Griffith Transformation
In 1928, Frederick Griffith performed the first experiment to prove that DNA was the hereditary material. Griffith selected the bacterium that causes pneumonia, Diplococcus pneumoniae. Two strains of the bacterium namely virulent strain and avirulent strain were used for the study.
Virulence required the presence of a polysaccharide capsule around the bacterium. The avirulent mutants lacked this capsule. The colonies of avirulent bacteria did not have capsule and appeared rough.

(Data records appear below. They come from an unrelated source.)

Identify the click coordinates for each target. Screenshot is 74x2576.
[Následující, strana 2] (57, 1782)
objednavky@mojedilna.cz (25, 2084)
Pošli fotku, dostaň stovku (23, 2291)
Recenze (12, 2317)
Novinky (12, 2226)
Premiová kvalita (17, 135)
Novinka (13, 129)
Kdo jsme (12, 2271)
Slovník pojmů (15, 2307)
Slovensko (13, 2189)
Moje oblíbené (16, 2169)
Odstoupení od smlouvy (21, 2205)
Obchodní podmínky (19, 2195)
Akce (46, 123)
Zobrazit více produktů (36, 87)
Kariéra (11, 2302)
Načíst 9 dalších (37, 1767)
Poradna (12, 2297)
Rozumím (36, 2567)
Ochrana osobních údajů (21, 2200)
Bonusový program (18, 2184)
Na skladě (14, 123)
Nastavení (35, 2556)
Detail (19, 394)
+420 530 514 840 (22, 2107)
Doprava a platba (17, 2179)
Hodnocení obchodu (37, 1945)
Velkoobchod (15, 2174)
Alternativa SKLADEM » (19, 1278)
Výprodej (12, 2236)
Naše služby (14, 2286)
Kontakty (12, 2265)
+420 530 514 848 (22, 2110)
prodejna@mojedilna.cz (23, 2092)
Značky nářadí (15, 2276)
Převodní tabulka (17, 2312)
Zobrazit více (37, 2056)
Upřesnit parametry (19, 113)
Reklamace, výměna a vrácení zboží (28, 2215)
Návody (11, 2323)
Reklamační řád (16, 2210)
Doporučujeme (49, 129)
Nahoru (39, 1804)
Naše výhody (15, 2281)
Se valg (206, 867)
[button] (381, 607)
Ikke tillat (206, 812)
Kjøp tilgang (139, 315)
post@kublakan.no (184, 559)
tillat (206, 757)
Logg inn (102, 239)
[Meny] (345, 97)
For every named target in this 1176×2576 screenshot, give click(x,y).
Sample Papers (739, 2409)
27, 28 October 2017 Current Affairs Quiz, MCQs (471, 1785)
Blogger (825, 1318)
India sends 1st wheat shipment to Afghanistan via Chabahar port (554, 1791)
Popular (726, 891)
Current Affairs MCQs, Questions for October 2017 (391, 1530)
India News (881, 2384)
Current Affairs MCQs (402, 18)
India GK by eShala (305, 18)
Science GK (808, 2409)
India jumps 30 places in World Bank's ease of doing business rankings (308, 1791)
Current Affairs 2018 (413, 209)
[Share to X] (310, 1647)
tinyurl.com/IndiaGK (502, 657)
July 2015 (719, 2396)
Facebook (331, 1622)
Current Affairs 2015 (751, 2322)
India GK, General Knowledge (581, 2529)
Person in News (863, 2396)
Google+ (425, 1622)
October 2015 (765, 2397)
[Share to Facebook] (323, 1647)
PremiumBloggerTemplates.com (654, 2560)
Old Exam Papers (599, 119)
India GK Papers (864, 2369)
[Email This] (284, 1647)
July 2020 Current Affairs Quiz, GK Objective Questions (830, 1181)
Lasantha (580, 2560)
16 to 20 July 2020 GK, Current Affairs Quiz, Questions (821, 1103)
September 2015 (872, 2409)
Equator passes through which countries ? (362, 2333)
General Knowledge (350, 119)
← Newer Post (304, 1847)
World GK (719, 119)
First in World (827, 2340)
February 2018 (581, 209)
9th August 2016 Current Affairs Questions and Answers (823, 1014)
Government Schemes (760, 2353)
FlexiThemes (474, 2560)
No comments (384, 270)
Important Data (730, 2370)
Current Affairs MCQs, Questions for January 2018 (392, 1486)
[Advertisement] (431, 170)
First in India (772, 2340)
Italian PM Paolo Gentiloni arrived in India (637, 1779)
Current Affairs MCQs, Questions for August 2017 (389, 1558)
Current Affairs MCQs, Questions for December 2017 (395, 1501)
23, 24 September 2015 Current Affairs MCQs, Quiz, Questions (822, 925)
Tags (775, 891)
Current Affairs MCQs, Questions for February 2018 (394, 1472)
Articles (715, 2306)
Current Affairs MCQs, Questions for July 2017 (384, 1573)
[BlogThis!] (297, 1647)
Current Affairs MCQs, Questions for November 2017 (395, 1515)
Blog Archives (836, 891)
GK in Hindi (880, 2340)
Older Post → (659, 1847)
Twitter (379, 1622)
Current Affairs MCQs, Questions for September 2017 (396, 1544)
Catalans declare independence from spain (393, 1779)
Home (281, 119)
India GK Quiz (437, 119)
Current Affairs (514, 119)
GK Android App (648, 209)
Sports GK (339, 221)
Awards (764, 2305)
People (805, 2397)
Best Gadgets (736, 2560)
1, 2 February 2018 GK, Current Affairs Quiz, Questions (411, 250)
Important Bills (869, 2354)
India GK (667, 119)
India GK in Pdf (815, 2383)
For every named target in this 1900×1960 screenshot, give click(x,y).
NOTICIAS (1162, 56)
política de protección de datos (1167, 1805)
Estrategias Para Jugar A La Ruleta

They were designated R. In contrast, the virulent form produced colonies that appeared smooth, so it was designated S. Virulent forms were of different types and each had a characteristic polysaccharide capsule (called I S, II S, III S, etc.), which is genetically inherited and is immunologically distinct from other forms.
Virulent bacterium of a particular capsule type (say II S) can mutate to a non-encapsulated, nonvirulent form (II R, because it derives from a Type II cell) and vice versa. This happens at a very low frequency (in less than one in a million cells), but it is inherited when it does occur. However, the II R cell line cannot mutate to a III S virulent form (Figure 1.13 (a)).
Figure 1.13 (a) Diplococcus pneumoniae–virulent and avirulent strains (b) Griffith experiment
When attenuated encapsulated Type III S cells were injected into mice, the mice did not develop pneumonia. Similarly, when II R cells were injected into mice, the mice did not develop the illness. When live Type III S cells were injected, it resulted in the death of the animal.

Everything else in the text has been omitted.